Personal information
- Date of birth: October 13, 1995 (age 30)
- Place of birth: East Northport, New York, United States
- Height: 1.85 m (6 ft 1 in)
- Position: Full-back

Youth career
- 2010–2013: BW Gottschee

College career
- Years: Team / Apps / (Gls)
- 2013–2016: Temple Owls / 70 / (1)

Senior career*
- Years: Team / Apps / (Gls)
- 2017: TB Uphusen
- 2018: Long Island Rough Riders / 2 / (0)
- 2018–2019: Southport / 4 / (0)
- 2020–2022: South Georgia Tormenta / 34 / (4)
- 2022: Rio Grande Valley FC / 9 / (0)
- 2023: Union Omaha / 4 / (0)

= Stefan Mueller (soccer, born 1995) =

American soccer player

Stefan Mueller (born October 13, 1995) is an American professional soccer player.

==Career==
===College===
Mueller attended Temple University, playing all four years for their varsity soccer team.

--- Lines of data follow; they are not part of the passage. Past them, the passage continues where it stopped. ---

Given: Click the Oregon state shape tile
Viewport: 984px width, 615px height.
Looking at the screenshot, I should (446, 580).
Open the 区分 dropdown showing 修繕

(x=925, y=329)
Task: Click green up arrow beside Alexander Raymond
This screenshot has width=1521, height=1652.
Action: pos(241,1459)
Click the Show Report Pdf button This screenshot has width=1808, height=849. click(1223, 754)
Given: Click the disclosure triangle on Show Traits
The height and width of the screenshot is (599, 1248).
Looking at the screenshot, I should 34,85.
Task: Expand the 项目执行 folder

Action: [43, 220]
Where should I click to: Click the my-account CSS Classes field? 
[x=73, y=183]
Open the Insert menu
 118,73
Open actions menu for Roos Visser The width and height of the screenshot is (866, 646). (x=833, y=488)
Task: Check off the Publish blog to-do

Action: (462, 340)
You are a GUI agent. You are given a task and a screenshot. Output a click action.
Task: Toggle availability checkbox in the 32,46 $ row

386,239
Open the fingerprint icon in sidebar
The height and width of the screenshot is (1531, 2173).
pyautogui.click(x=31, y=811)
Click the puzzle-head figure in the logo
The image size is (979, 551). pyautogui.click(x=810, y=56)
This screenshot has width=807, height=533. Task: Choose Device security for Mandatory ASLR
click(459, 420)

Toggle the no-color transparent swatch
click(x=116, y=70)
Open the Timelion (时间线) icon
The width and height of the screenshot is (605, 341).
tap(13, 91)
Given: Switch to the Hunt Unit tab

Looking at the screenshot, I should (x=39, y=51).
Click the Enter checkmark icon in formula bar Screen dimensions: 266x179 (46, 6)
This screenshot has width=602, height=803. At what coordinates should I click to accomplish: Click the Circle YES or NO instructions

Throughout his four years at the college, Mueller registered 70 appearances, scoring once and tallying four assists.

===Senior===
After graduating college, Mueller moved to Europe to play amateur soccer with TB Uphusen in Germany. In the summer of the following year, Mueller returned to the United States with the Long Island Rough Riders of USL League Two, making two appearances during the 2018 season.

In July 2018, Mueller returned to Europe, signing with National League North club Southport. He made his league debut for the club on August 7, 2018, playing the entirety of a 3–1 home defeat to Altrincham.

In March 2020, Mueller returned to the States once again, signing with USL League One club Tormenta FC. He made his competitive debut for the club on July 25, 2020, playing the entirety of a 2–2 home draw with the Chattanooga Red Wolves.

On March 8, 2022, Mueller was transferred to USL Championship side Rio Grande Valley FC for an undisclosed fee.

Mueller joined USL League One club Union Omaha on January 31, 2023.